**TO DO:**
Sort through the data and copy the lines holding the word "agent".

Dataset entries
-- Opening Marker --
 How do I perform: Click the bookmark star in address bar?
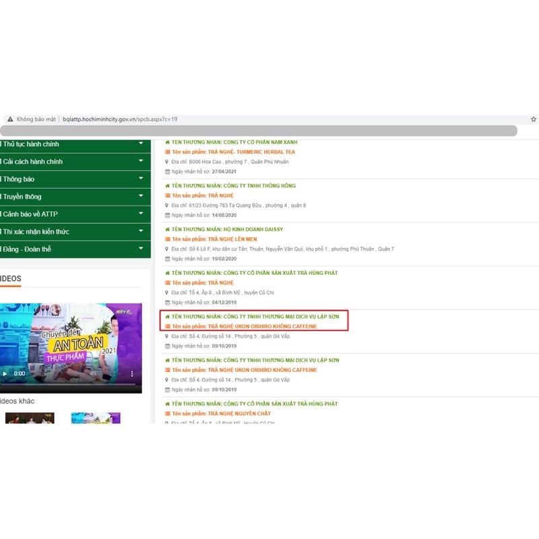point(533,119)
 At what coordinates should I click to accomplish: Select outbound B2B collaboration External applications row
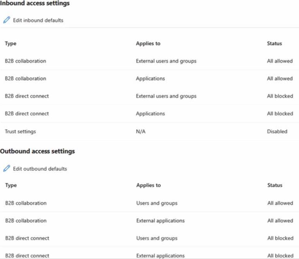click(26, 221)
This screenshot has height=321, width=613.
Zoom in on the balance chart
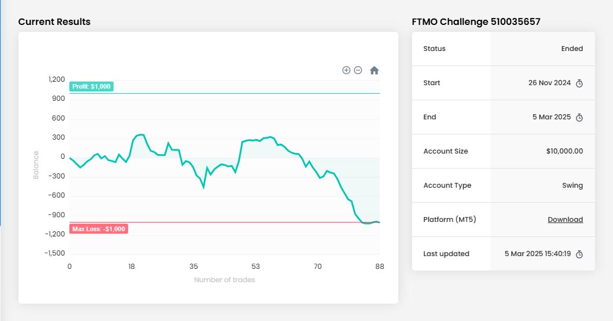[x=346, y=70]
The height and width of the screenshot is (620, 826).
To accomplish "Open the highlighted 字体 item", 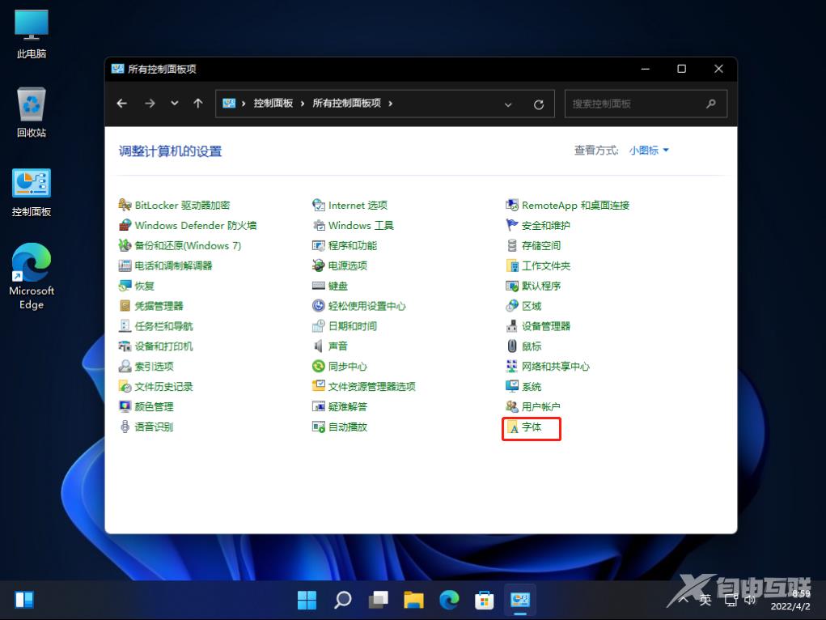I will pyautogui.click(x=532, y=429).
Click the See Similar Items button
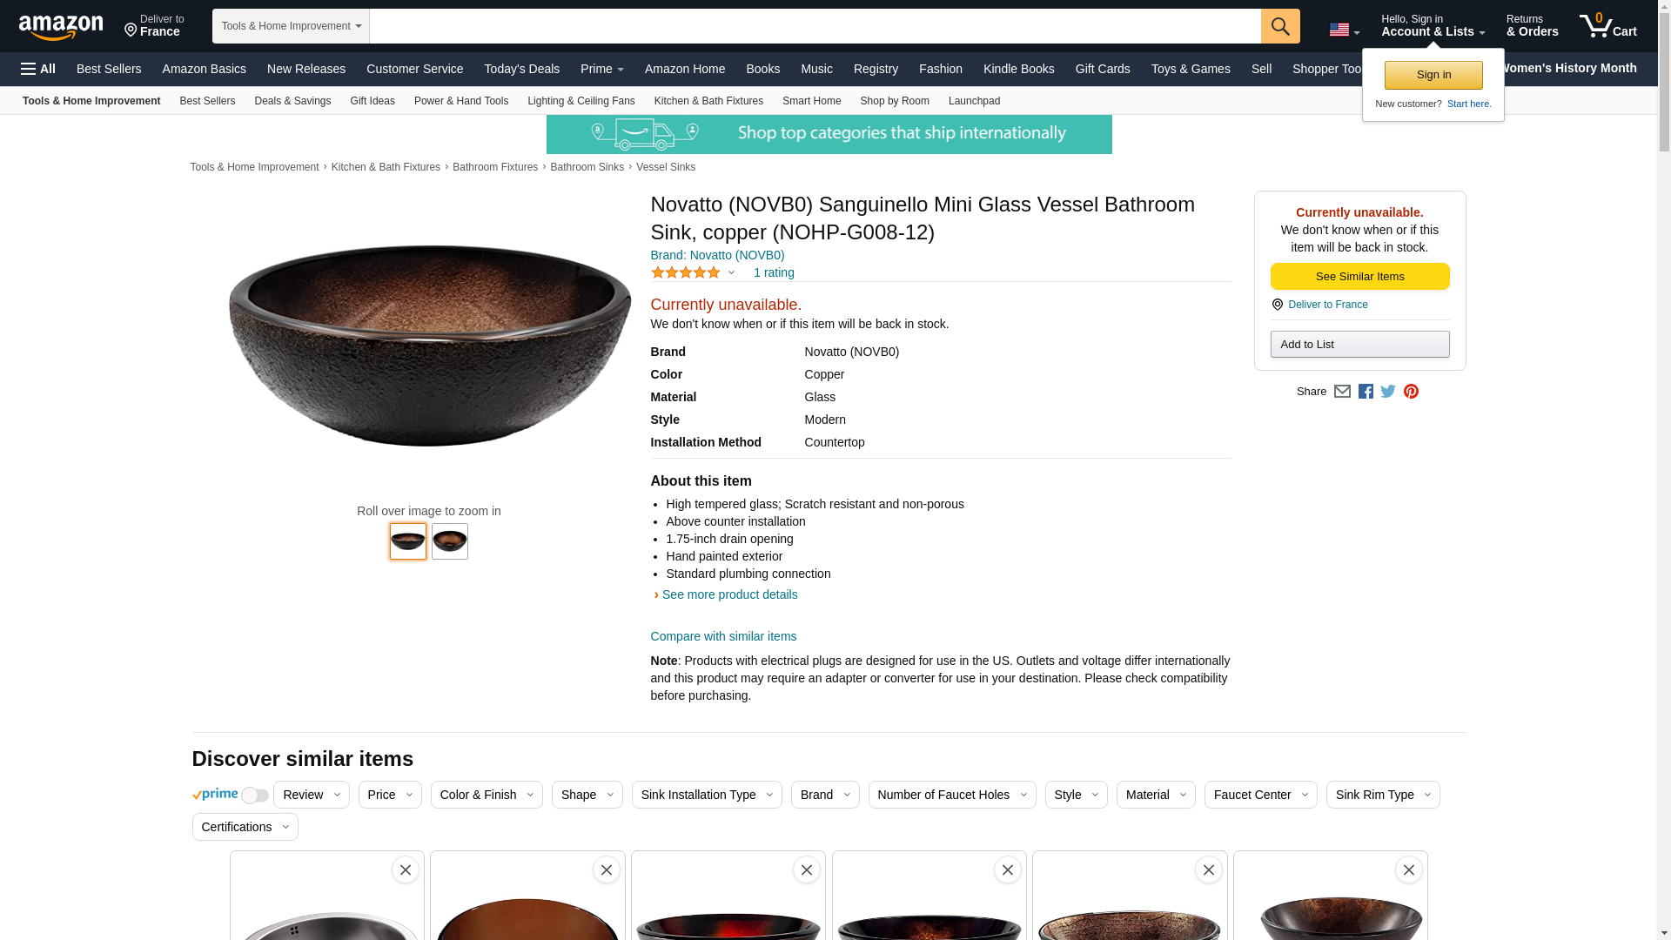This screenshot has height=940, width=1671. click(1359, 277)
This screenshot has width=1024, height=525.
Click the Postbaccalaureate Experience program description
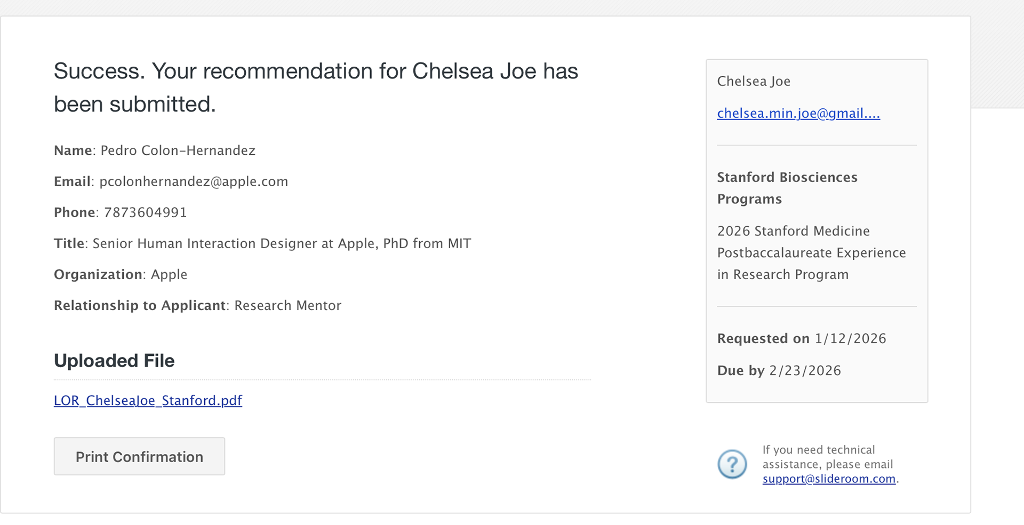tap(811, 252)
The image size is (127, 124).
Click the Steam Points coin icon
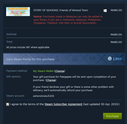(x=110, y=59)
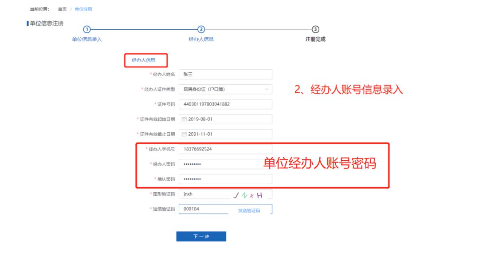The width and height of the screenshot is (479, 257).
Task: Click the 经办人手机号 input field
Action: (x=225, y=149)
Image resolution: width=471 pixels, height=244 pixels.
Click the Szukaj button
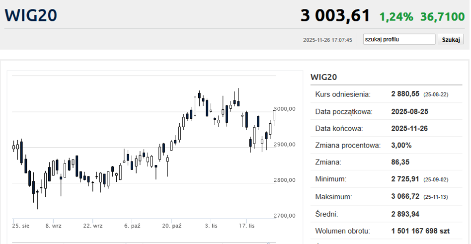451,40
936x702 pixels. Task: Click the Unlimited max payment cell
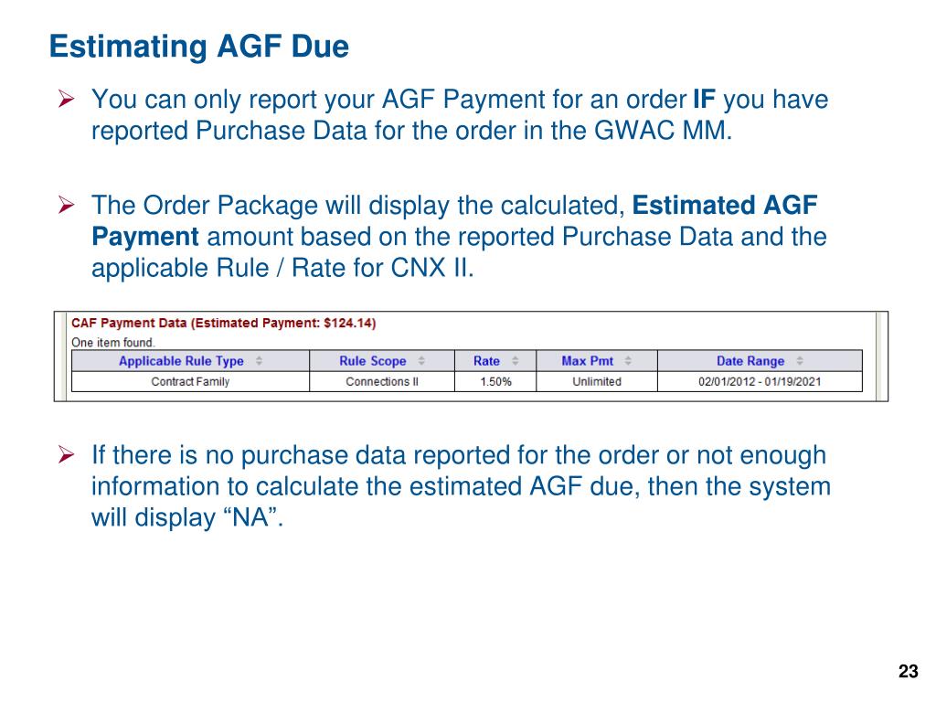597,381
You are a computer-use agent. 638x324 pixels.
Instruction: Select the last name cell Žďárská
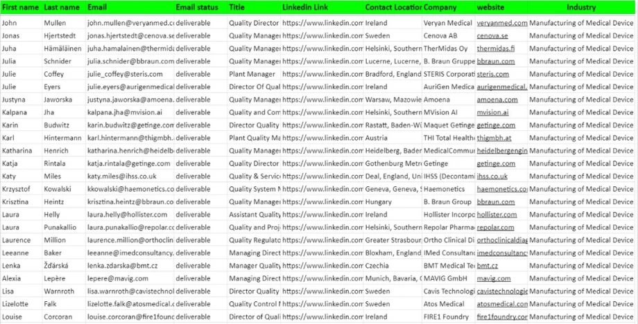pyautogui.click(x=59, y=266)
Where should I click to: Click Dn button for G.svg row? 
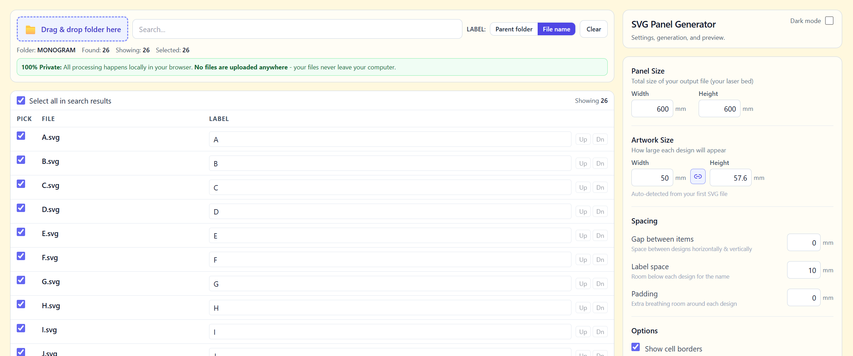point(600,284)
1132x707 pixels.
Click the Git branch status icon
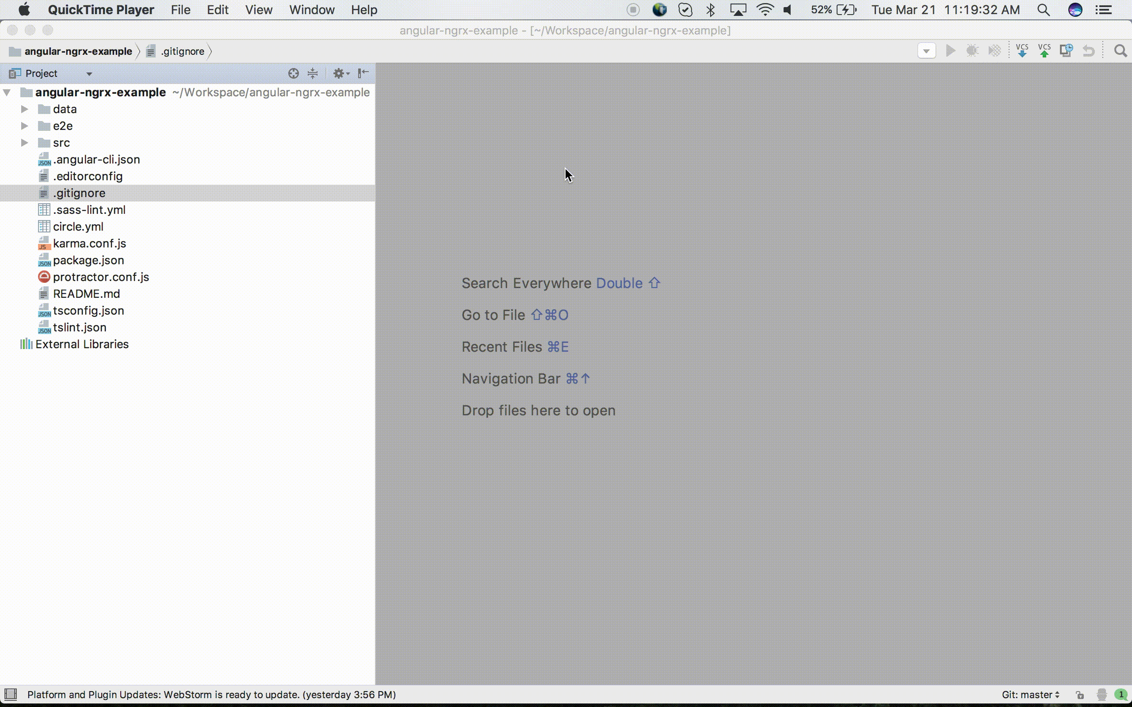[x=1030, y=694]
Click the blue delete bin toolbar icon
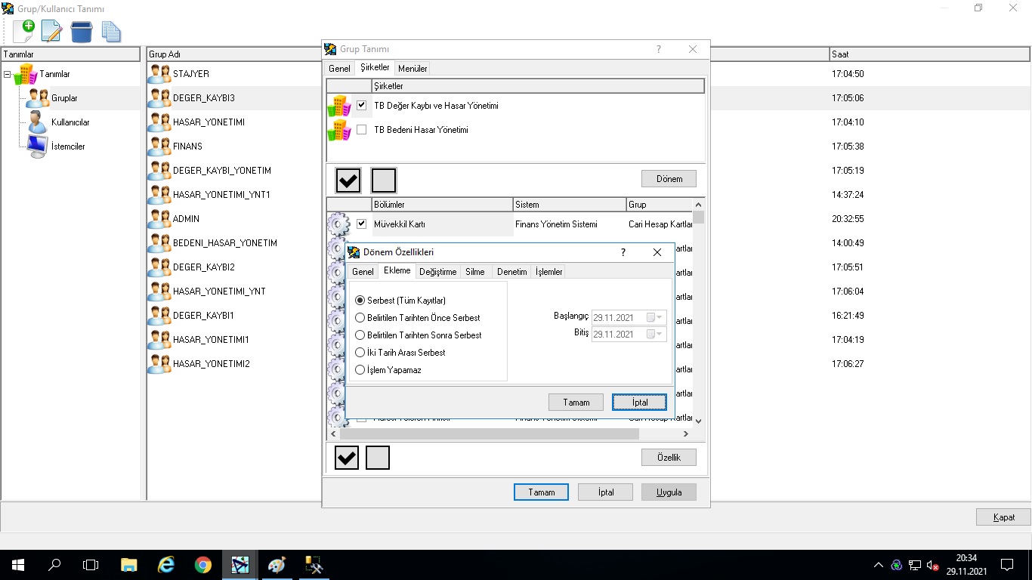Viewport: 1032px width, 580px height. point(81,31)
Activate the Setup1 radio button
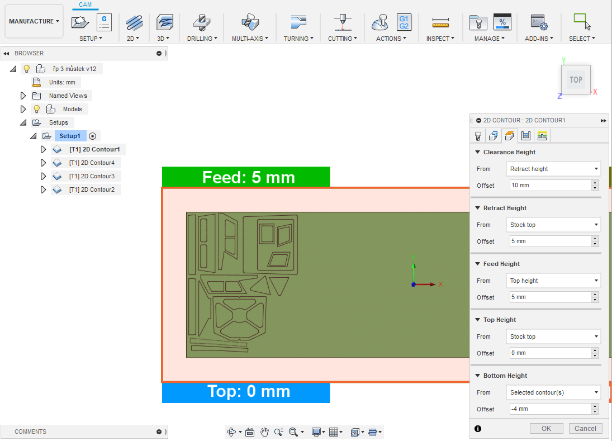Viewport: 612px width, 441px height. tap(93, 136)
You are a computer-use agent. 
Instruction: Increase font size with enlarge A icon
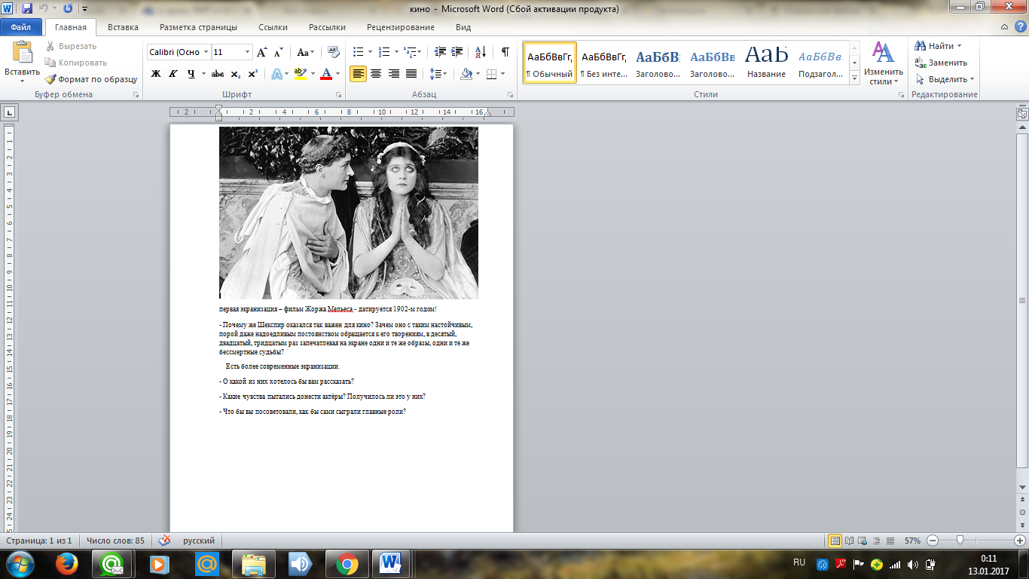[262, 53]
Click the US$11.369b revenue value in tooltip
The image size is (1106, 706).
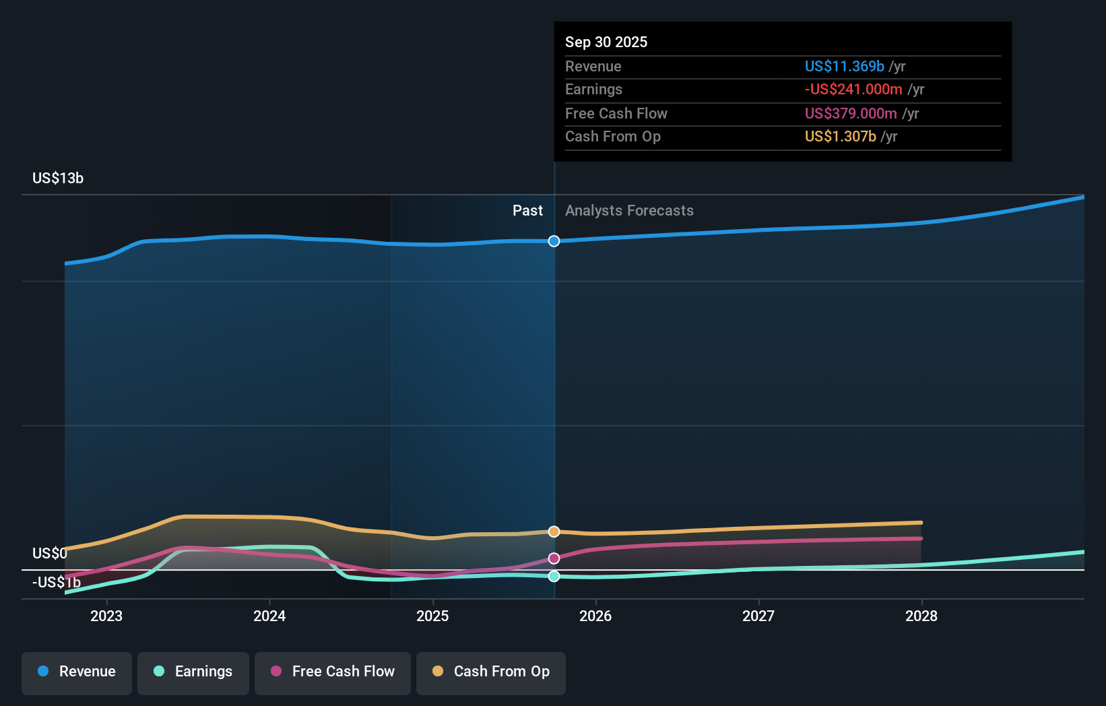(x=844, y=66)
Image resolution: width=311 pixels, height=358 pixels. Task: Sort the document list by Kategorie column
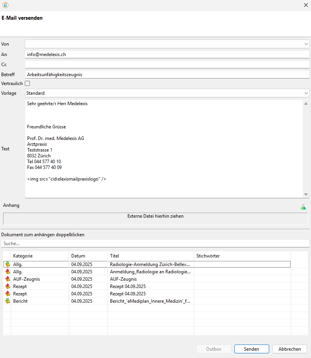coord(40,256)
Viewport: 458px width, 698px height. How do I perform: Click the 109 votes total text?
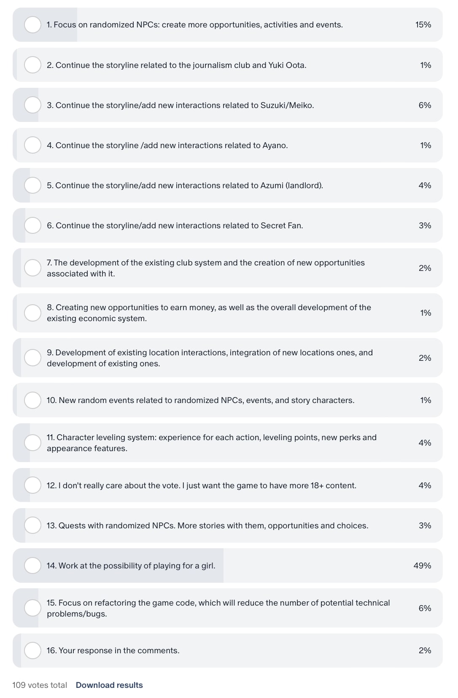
-- Closing Marker --
**SOLUTION TO THE EXERCISE:**
You are a computer-use agent. 638x324 pixels.
You are a computer-use agent. 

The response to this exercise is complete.